6 of 157 comments (clear)

  1. summary is of course very misleading. by raymorris · · Score: 5, Informative

    For those who don't feel like clicking on the linked documents, they aren't talking about teacher salaries, what they earn teaching. The pay also isn't set by code.org.

    When a Chicago teacher spends a couple of hours doing professional development (taking a class or seminar), Chicago pays their teachers $38/hour for the time they spend at the seminar or wwhatever professional development they choose to do. Boward pays their teachers $15/hour for professional development.
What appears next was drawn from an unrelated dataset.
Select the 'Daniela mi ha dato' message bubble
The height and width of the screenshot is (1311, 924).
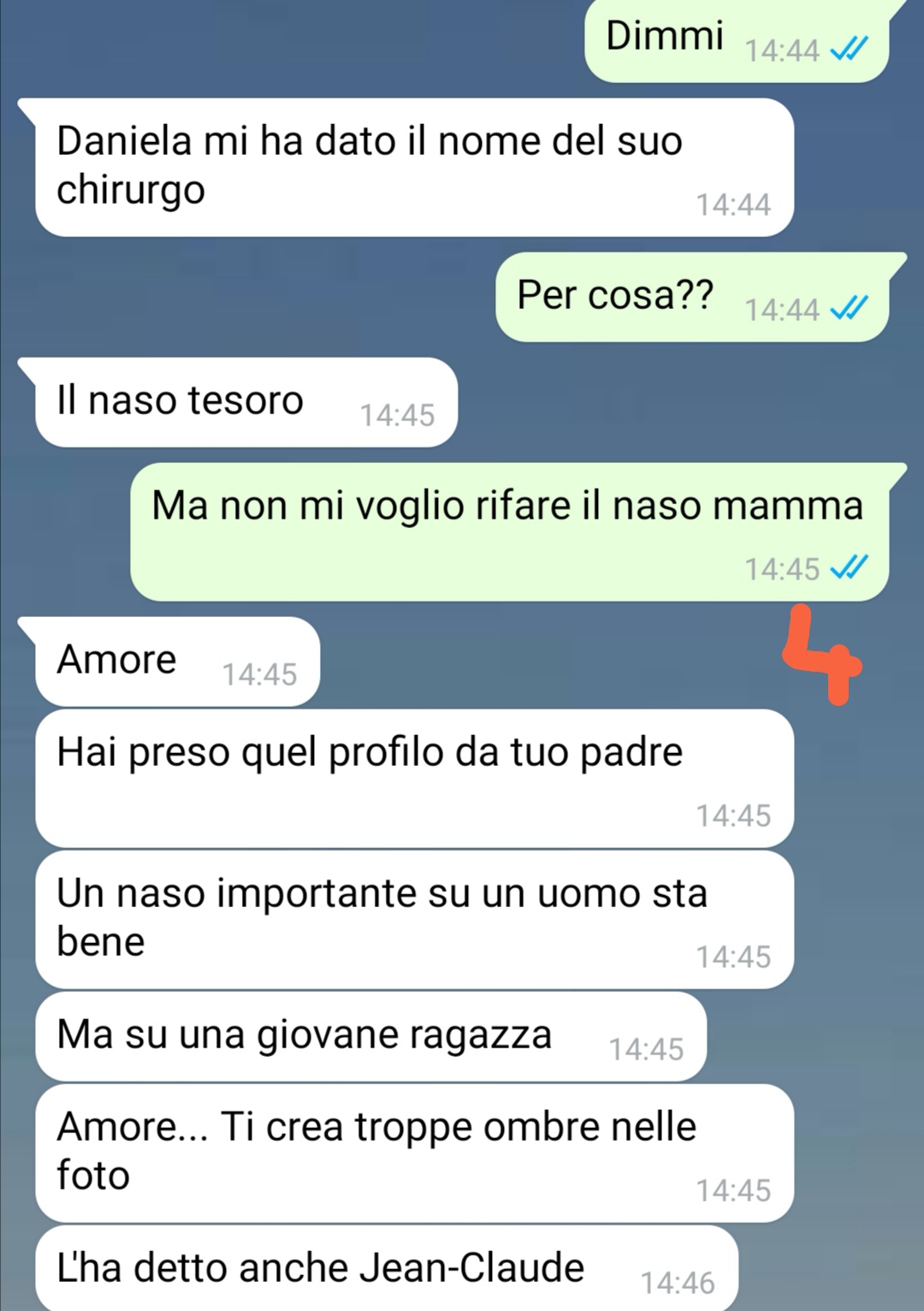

Those rates are for time doing prof dev, NOT teaching students, and it doesn't have squat to do with code.org - the districts pay for prof dev is the same for any class the teacher wants to take. (Of course it needs to be approved as professional development, a skydiving class probably wouldn't be approved for payment.)

  2. Re:A sputnik moment?? by Concerned+Onlooker · · Score: 5, Insightful

    We are in times where someone who makes a billion developing a social app or game is considered to have done something important.

    --
    http://www.rootstrikers.org/
  3. Re:sputnik moment? by Anonymous Coward · · Score: 3, Insightful

    Hey, that's cynical and wrong. It's people looking to lower wages of software developers as well as justify immediate requests for more H1Bs, all while taking away the focus on improving our nation's weak skills in the basics of reading, math, and science.
     
    (Note that cynicism is orthogonal of correctness.)

  4. Re:Broward pays $30/hr for bachelor's degree by damn_registrars · · Score: 4, Informative

    Broward county teachers who have a bachelor's degree average $41,000 salary for the nine-month school year.

    Are you sure they are able to teach with only a BS? I don't know about your area but where I live new teachers can only teach with a master's degree in education. Oddly enough we are even rejecting people who have a PhD in the field they would like to teach, and telling them only a master's in education will do.

    --
    Damn_registrars has no butt-hole. Damn_registrars has no use for a butt-hole.
  5. Instead of whining.... by westlake · · Score: 4, Informative

    ... why not look at what Code.org has to offer?

    This is not a sampling, and it is free to all.

    K-8 Intro To Computer Science Course (15-25 hours)

  6. Re:Ph.D. != qualified to teach by mysidia · · Score: 4, Interesting

    It sounds like a perfectly reasonable requirement to me. Having a Ph.D. doesn't qualify you to be a plumber or auto mechanic, so what makes you think it qualifies you to be a teacher?

    It's more like you're an Electrical engineering graduate, and a potential employer need some diagrams to be made of potential electrical circuits, BUT they (rejecting your qualifications), insist that only someone with an art/sketching degree is qualified to to put together electric circuit diagrams for their projects.

    Because you have deep knowledge of science or engineering or mathematics or the subject matter, and teaching is a basic skill: just like speaking in public is a basic skill, and an expert in the subject is the most able to provide in depth guidance and genuine learning about the subject.

    The education major who has rudimentary knowledge of math themselves --- trying to teach high school Calculus, perhaps, will not be able to answer student questions or encourage/facilitate/promote any learning that goes outside the teacher's very narrow box, of the teacher's own study of the subject matter.

    If someone is going to teach Biology, I would take the guy who has a P.H.D. in biology, and the proper enthusiasm and skills, over the guy who doesn't have a clue about the subject, but just took courses to learn how to teach.

    You don't need a 4 year degree in Public Speaking, to be allowed to speak at a conference.

    You don't need a 4 year degree in Education, to know how to teach, and you will probably do a better job, since you actually know extremely well, the field that the subject matter you will be teaching is in.

    I prefer QUALIFIED experts in the field they will teach about, FILTERED to include only people who are subjectively good at teaching.